# REQUIREMENT
In the material below, find every line with "computer" and pull it out.

# GIVEN DATA
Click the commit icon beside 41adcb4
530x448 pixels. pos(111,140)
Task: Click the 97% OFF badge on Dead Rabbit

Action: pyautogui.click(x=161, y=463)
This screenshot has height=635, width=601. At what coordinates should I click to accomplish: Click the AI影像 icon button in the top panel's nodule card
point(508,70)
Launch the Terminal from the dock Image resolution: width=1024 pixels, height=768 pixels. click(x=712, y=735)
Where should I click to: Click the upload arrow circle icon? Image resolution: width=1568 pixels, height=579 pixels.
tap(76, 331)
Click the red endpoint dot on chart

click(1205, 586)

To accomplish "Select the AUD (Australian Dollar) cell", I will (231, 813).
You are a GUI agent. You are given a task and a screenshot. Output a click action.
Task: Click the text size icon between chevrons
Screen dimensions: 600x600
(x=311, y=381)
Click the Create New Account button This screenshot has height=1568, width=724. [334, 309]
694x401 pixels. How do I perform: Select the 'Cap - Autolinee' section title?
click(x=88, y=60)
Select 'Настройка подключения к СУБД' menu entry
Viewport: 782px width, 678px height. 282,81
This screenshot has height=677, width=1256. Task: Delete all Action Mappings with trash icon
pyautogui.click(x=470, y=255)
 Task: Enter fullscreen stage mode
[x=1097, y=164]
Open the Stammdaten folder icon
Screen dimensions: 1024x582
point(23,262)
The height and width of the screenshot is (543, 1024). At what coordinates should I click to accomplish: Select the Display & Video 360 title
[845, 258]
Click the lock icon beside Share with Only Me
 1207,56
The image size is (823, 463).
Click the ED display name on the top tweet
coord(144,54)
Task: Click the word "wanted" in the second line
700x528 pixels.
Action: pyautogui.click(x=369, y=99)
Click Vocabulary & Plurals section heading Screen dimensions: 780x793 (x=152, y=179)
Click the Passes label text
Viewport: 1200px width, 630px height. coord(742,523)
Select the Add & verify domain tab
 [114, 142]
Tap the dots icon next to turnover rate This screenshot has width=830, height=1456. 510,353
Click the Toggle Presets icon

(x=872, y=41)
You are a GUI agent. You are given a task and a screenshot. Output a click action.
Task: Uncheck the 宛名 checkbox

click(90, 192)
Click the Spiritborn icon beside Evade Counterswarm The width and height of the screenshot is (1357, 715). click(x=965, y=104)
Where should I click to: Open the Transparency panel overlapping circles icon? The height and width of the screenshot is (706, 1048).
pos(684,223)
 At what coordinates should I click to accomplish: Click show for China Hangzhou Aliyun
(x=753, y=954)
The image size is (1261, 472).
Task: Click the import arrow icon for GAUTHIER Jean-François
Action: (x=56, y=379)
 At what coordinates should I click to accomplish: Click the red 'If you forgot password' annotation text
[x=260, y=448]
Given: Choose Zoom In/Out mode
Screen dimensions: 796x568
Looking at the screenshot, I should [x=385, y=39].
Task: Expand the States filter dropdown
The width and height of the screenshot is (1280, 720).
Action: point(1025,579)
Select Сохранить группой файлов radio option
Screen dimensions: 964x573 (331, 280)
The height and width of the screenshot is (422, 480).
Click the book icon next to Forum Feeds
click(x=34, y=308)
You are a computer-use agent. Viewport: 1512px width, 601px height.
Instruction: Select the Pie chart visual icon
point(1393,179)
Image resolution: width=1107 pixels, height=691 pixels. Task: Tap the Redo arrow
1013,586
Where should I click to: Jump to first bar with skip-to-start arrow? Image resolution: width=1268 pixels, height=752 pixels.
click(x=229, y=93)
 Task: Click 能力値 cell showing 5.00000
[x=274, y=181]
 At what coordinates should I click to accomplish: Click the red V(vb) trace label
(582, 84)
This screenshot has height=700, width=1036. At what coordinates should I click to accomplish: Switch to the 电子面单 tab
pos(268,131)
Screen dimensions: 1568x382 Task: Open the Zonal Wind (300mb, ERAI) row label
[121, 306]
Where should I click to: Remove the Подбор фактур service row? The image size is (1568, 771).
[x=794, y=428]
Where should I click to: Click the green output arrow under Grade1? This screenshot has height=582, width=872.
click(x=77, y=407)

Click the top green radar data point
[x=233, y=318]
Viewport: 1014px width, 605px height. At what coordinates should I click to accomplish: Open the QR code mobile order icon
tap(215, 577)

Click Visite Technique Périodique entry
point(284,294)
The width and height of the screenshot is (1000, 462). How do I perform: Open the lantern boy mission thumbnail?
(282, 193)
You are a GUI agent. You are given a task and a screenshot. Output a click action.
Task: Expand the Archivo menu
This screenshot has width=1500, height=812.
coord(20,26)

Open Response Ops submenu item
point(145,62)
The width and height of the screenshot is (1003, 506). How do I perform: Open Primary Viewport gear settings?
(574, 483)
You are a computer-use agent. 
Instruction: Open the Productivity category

# ANSWER TO THIS TASK
You are a computer-use agent. Viewport: 1512px width, 601px height.
You are a computer-use agent. 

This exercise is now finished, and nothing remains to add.